RECORDED DATA:
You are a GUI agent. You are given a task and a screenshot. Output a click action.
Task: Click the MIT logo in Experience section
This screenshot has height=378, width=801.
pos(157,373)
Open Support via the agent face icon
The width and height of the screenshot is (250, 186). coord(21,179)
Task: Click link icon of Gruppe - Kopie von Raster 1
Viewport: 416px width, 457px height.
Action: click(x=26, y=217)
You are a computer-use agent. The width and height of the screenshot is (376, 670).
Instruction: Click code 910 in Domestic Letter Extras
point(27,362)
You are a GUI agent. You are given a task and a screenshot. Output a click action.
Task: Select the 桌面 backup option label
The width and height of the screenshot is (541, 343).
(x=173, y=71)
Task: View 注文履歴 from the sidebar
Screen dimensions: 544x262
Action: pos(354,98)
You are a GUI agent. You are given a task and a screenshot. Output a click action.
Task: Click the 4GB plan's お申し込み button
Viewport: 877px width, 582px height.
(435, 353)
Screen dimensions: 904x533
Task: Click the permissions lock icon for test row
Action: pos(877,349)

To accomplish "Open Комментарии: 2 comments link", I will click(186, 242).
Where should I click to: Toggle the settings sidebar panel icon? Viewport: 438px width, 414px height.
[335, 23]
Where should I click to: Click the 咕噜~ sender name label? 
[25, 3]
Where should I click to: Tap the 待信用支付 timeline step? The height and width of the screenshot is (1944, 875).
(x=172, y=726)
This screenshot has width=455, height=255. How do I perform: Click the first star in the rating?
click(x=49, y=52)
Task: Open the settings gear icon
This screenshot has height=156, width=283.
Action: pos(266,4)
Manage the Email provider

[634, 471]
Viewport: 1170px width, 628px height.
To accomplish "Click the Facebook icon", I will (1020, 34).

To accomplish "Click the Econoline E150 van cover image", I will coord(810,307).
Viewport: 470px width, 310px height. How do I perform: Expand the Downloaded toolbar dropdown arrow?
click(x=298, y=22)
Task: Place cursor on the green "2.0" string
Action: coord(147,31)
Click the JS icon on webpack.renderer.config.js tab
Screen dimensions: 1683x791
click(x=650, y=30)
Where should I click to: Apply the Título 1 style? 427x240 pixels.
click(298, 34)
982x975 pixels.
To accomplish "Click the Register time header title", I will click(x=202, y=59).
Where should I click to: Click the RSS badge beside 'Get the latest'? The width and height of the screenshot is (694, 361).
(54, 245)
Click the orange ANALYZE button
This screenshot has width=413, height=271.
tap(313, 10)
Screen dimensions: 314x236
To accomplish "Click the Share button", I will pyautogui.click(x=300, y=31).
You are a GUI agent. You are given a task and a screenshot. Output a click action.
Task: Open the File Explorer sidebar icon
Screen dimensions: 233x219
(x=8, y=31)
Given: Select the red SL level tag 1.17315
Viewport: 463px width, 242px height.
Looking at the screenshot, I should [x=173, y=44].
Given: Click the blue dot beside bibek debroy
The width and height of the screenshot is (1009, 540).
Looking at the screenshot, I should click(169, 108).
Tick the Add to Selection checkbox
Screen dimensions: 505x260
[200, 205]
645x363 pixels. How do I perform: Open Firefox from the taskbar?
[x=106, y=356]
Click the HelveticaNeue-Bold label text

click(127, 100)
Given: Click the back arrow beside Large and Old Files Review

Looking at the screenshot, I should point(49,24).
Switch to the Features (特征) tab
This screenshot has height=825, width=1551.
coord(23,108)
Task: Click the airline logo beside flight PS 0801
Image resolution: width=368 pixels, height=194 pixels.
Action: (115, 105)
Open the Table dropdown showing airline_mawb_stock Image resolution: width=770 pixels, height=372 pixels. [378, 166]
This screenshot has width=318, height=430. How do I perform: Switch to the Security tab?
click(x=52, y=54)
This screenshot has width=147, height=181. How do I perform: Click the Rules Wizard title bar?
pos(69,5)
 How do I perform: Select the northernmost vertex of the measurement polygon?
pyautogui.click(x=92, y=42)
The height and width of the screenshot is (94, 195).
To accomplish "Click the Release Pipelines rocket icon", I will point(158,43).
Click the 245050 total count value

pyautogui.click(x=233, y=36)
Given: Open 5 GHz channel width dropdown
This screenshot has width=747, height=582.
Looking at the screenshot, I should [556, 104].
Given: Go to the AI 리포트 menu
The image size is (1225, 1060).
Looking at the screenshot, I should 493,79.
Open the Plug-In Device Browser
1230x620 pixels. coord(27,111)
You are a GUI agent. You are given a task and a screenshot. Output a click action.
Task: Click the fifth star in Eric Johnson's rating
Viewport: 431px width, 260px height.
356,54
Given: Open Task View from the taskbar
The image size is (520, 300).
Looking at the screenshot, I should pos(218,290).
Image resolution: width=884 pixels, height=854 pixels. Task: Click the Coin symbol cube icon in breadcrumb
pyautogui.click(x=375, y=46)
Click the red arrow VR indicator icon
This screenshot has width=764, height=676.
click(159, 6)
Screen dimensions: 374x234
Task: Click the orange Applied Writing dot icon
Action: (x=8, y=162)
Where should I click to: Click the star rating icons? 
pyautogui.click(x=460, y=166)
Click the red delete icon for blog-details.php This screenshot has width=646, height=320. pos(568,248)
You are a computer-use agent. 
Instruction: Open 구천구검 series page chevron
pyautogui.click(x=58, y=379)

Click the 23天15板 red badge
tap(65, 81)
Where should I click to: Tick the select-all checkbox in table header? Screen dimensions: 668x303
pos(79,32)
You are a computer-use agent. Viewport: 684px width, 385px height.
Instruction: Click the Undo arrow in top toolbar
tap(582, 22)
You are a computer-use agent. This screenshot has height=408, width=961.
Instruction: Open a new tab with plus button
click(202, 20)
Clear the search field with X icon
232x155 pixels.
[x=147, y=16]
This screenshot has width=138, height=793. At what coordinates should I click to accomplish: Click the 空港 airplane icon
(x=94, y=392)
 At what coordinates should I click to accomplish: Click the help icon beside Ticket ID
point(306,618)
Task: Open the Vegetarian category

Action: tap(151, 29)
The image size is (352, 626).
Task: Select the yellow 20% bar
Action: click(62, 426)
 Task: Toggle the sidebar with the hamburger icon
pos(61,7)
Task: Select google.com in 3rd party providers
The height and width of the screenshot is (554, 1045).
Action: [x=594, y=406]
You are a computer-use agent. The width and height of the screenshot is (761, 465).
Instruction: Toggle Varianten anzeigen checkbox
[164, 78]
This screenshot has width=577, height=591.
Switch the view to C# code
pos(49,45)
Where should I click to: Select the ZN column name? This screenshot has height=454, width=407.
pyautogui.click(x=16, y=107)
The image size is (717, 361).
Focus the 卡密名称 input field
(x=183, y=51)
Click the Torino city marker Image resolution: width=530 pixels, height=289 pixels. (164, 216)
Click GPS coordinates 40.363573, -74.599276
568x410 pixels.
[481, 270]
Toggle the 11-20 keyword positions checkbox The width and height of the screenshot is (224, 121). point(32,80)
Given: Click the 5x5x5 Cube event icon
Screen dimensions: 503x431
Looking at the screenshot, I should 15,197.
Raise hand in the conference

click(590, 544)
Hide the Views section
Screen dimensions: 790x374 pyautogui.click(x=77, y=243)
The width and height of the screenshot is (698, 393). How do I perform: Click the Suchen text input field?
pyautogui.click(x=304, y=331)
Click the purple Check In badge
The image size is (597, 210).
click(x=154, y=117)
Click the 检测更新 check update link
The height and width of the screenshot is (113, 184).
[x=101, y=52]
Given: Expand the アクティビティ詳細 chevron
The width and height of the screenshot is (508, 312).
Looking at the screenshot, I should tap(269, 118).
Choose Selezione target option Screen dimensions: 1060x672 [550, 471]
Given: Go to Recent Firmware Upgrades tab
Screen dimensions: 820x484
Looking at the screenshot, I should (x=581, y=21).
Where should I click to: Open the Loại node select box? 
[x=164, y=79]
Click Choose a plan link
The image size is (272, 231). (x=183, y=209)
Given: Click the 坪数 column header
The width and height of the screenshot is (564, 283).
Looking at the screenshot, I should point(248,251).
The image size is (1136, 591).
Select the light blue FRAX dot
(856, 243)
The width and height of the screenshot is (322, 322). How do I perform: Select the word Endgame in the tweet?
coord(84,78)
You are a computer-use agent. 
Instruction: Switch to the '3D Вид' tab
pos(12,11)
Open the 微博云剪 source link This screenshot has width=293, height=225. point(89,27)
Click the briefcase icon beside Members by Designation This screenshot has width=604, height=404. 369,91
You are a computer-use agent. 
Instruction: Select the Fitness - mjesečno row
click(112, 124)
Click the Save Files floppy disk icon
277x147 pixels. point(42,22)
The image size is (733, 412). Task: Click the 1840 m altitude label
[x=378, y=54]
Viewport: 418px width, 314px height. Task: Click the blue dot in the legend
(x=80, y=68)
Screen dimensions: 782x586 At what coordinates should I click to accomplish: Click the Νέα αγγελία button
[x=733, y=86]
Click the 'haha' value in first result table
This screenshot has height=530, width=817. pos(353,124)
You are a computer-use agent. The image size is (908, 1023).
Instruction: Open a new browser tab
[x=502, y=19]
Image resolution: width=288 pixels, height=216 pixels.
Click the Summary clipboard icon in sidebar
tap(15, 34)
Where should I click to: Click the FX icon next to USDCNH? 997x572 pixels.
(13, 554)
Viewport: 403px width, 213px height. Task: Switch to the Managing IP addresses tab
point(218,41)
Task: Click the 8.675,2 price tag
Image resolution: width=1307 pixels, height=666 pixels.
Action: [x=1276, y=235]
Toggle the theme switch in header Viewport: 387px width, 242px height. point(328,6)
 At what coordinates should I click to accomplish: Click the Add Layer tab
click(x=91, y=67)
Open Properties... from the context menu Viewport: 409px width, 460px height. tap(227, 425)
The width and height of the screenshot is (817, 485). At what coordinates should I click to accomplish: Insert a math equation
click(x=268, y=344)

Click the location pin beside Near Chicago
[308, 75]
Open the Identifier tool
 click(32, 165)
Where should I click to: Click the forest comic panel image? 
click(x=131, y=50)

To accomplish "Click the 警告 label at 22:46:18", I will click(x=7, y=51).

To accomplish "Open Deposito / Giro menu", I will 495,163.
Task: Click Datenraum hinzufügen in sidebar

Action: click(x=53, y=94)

WHAT IS REQUIRED: Beginning at the line above with "The image size is (1225, 1060)." and finishing at the line with "Click the red arrow VR indicator icon", return each line exactly and return nothing else.

RESULT:
The image size is (1225, 1060).
Looking at the screenshot, I should 493,79.
Open the Plug-In Device Browser
1230x620 pixels. coord(27,111)
You are a GUI agent. You are given a task and a screenshot. Output a click action.
Task: Click the fifth star in Eric Johnson's rating
Viewport: 431px width, 260px height.
356,54
Given: Open Task View from the taskbar
The image size is (520, 300).
Looking at the screenshot, I should pos(218,290).
Image resolution: width=884 pixels, height=854 pixels. Task: Click the Coin symbol cube icon in breadcrumb
pyautogui.click(x=375, y=46)
Click the red arrow VR indicator icon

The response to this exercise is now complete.